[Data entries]
-- Opening Marker --

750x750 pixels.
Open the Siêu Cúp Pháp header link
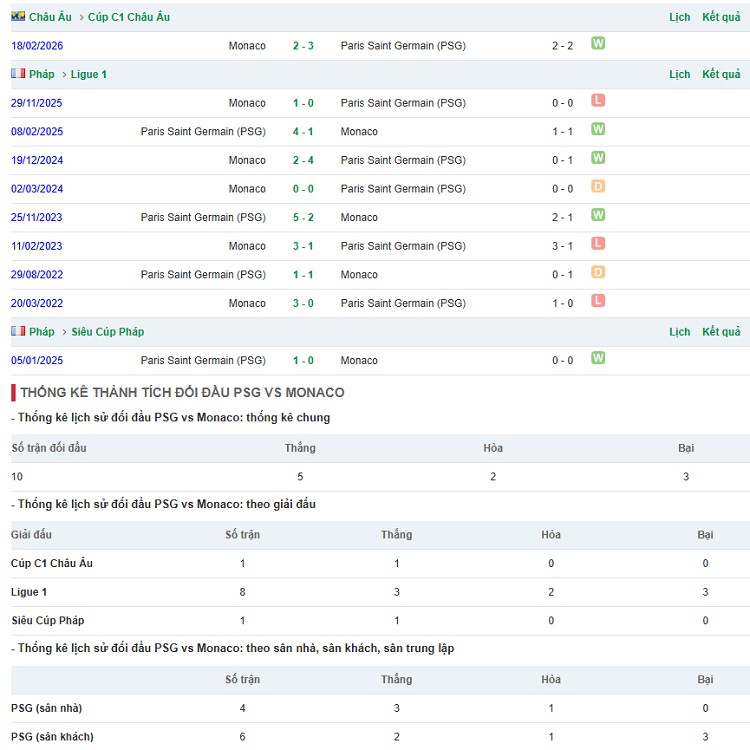click(x=108, y=332)
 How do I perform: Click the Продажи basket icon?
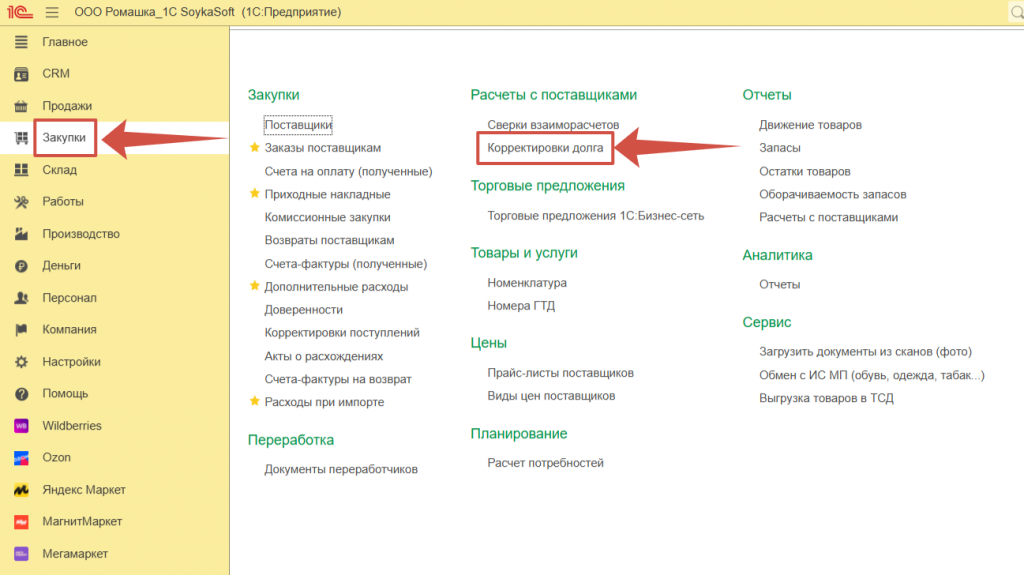coord(21,106)
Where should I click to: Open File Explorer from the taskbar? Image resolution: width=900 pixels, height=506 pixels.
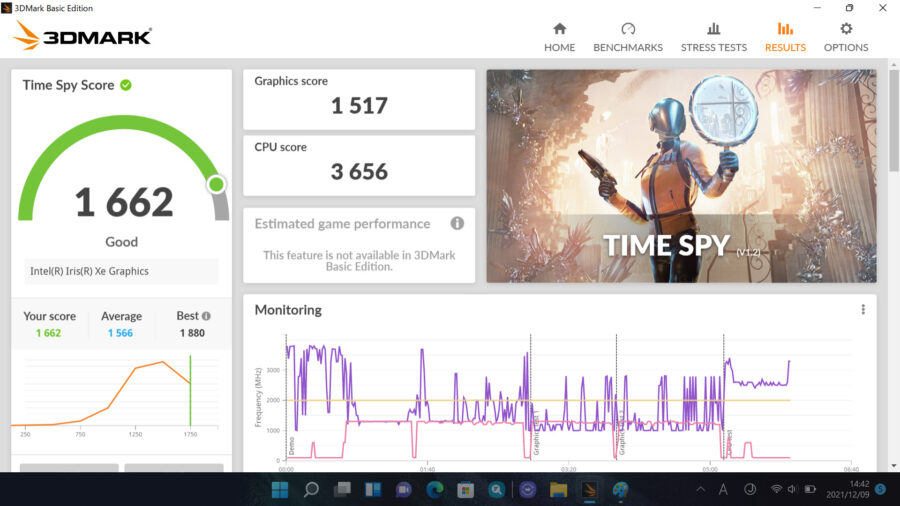point(558,490)
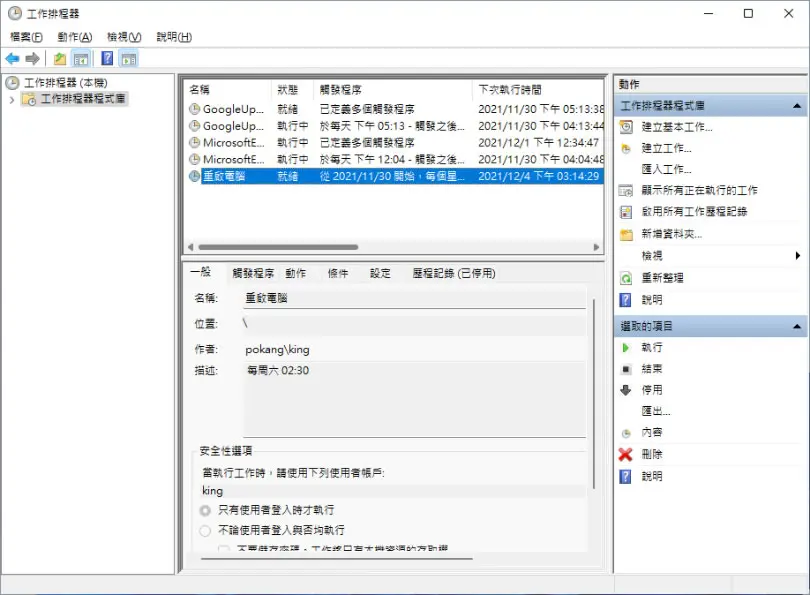Click the 匯入工作... action link

(x=666, y=169)
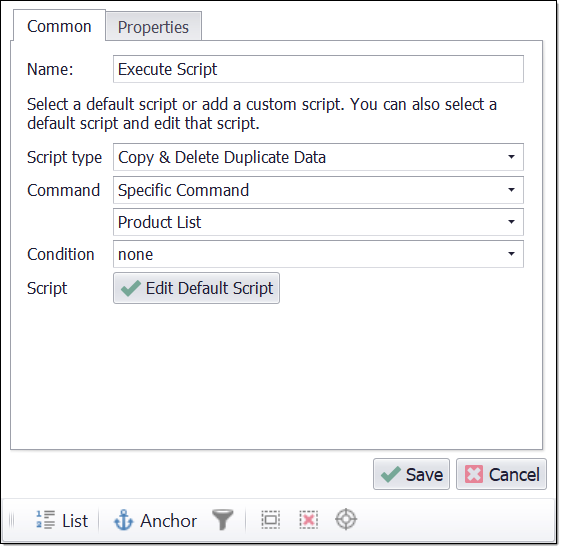Switch to the Properties tab
Viewport: 562px width, 549px height.
tap(153, 28)
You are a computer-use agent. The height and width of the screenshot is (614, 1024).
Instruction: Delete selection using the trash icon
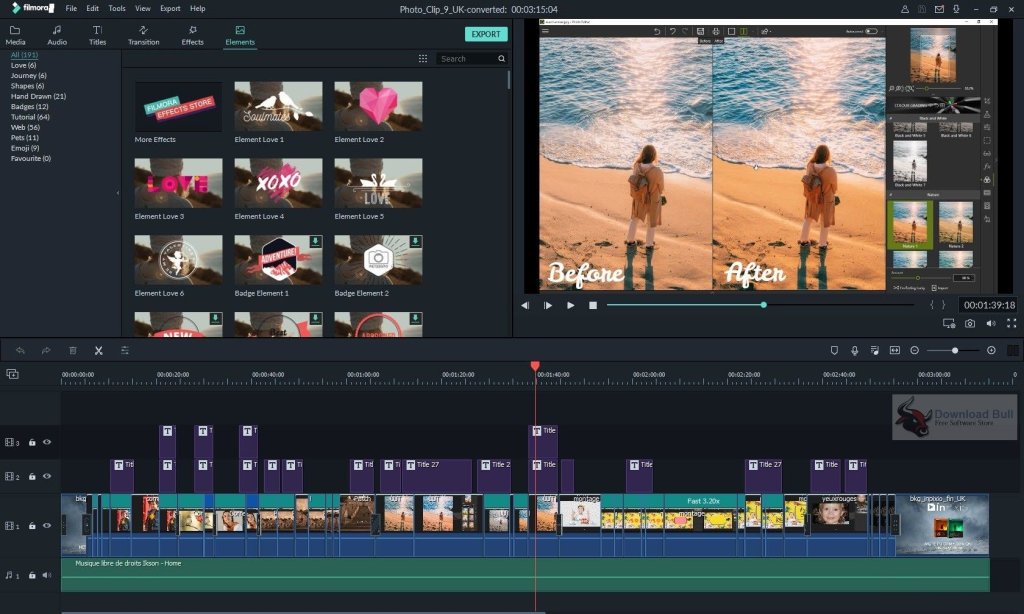click(70, 350)
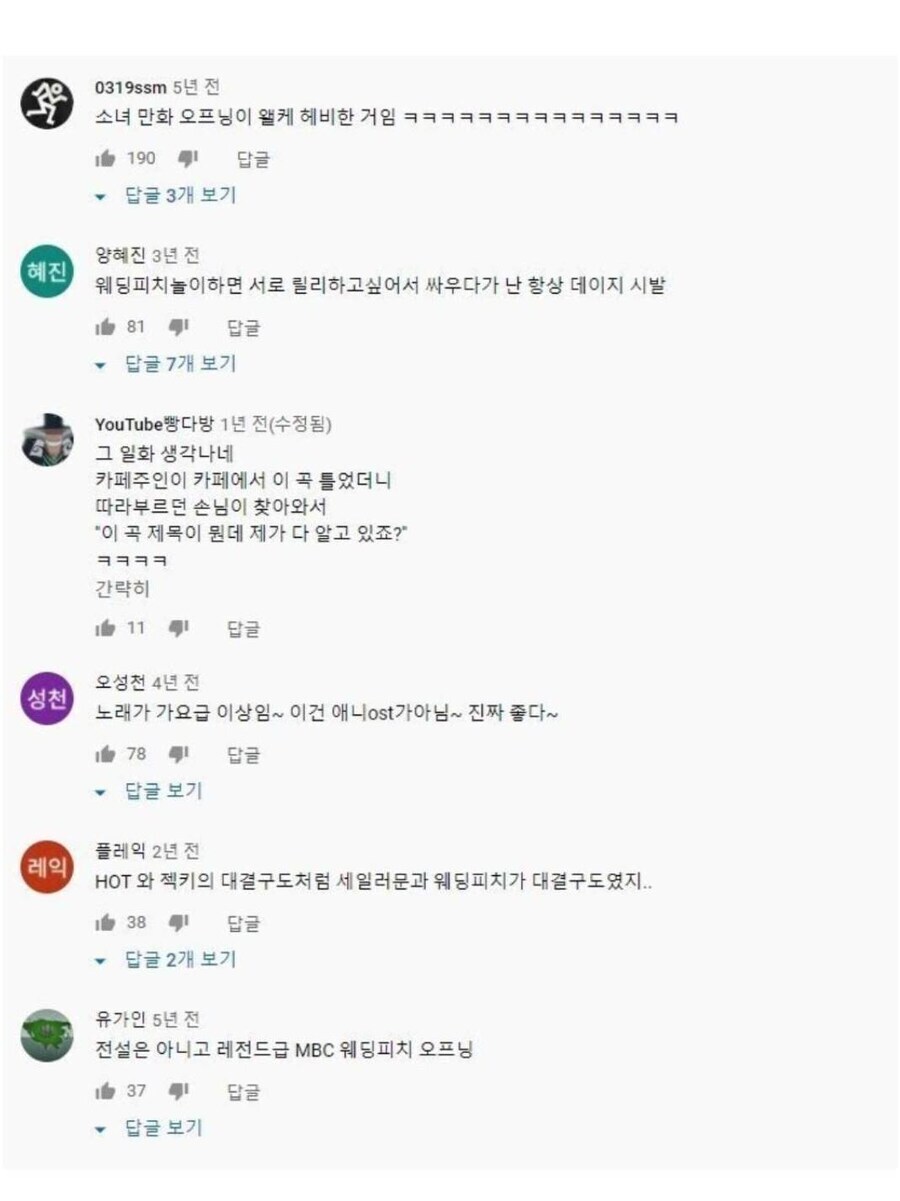Reply (답글) to YouTube빵다방's comment
This screenshot has width=900, height=1201.
tap(243, 629)
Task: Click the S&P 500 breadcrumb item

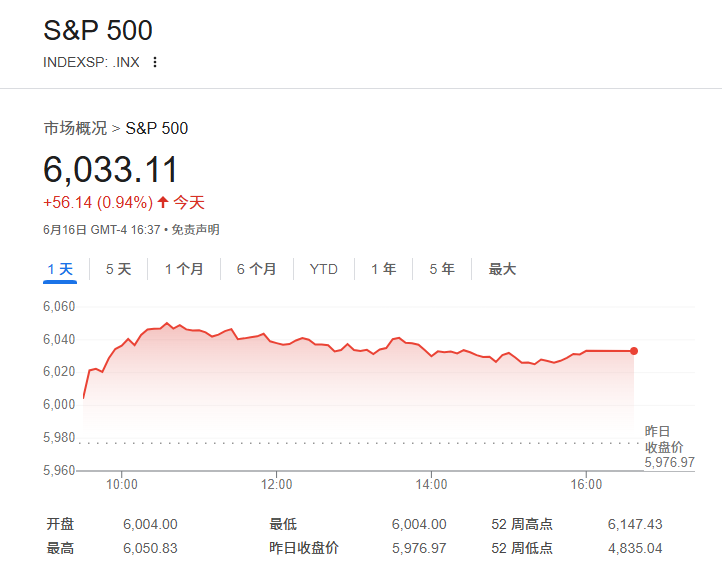Action: (156, 128)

-- Closing Marker --

__TRY IT__:
From the line containing "Where should I" down to the last line of the data above, transcribe exactly those lines and no others; omit the pictures.

__THE COMPLETED TASK__:
Where should I click to: Open File Explorer from the taskbar? Image resolution: width=900 pixels, height=506 pixels.
point(558,490)
Click the 匯入工作... action link

(x=666, y=169)
Switch to the Properties tab
Viewport: 562px width, 549px height.
tap(153, 28)
You are a computer-use agent. The height and width of the screenshot is (614, 1024).
Instruction: Delete selection using the trash icon
click(70, 350)
Reply (답글) to YouTube빵다방's comment
This screenshot has width=900, height=1201.
tap(243, 629)
Task: Click the S&P 500 breadcrumb item

Action: (156, 128)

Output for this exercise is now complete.